:: What to do ::
In the material below, the lines between the one holding "Screen dimensions: 600x424" and the one holding "Viewport: 1124px width, 750px", inclusive, are to be set down word for word. Pictures stay out.

:: The input ::
◇ ◇ ◇ ◇ ◇ ◇ ◇

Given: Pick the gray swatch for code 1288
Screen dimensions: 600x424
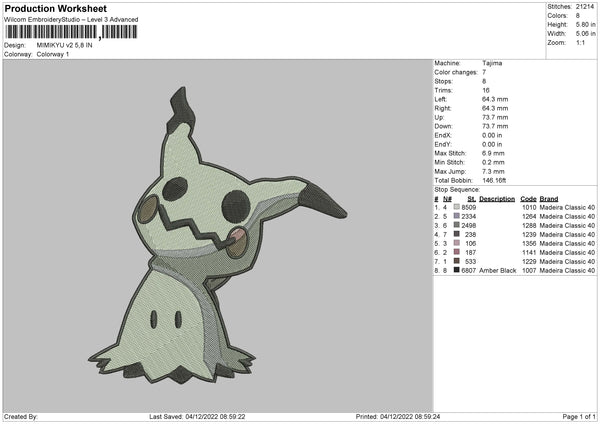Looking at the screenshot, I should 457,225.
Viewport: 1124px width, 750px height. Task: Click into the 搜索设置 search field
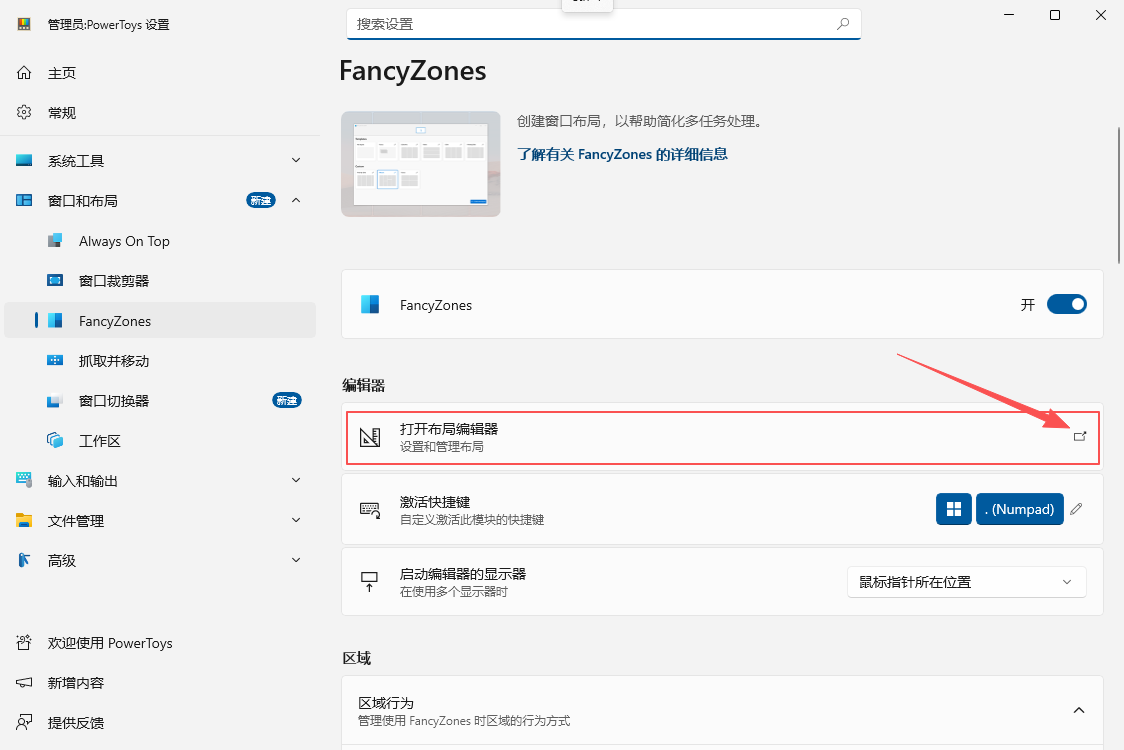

◇ ◇ ◇ ◇ ◇ ◇ ◇

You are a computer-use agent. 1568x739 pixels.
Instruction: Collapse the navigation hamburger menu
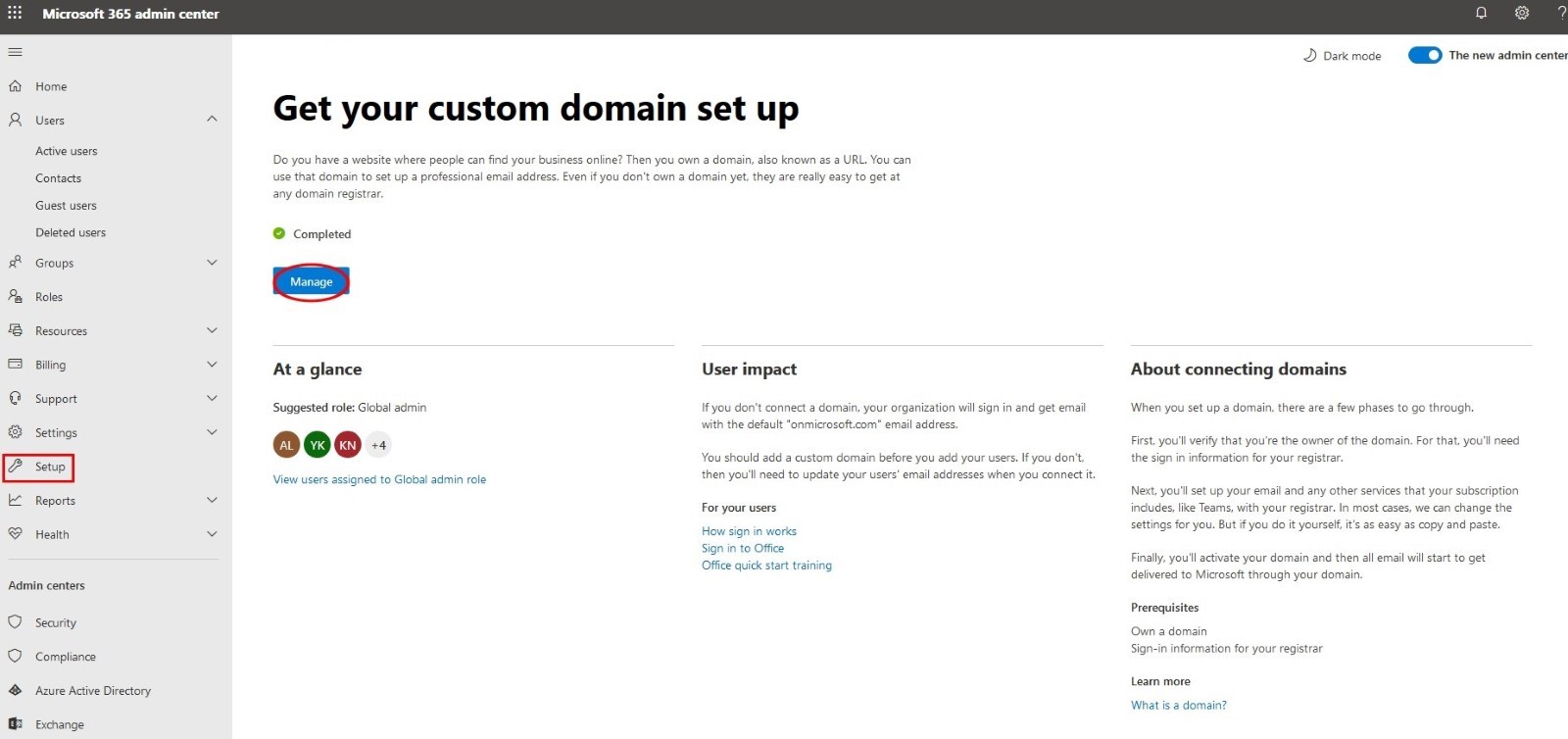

◇ ◇ ◇ ◇ ◇ ◇ ◇

:: The completed task ::
Screen dimensions: 600x424
Looking at the screenshot, I should 457,225.
Viewport: 1124px width, 750px height. Task: Click into the 搜索设置 search field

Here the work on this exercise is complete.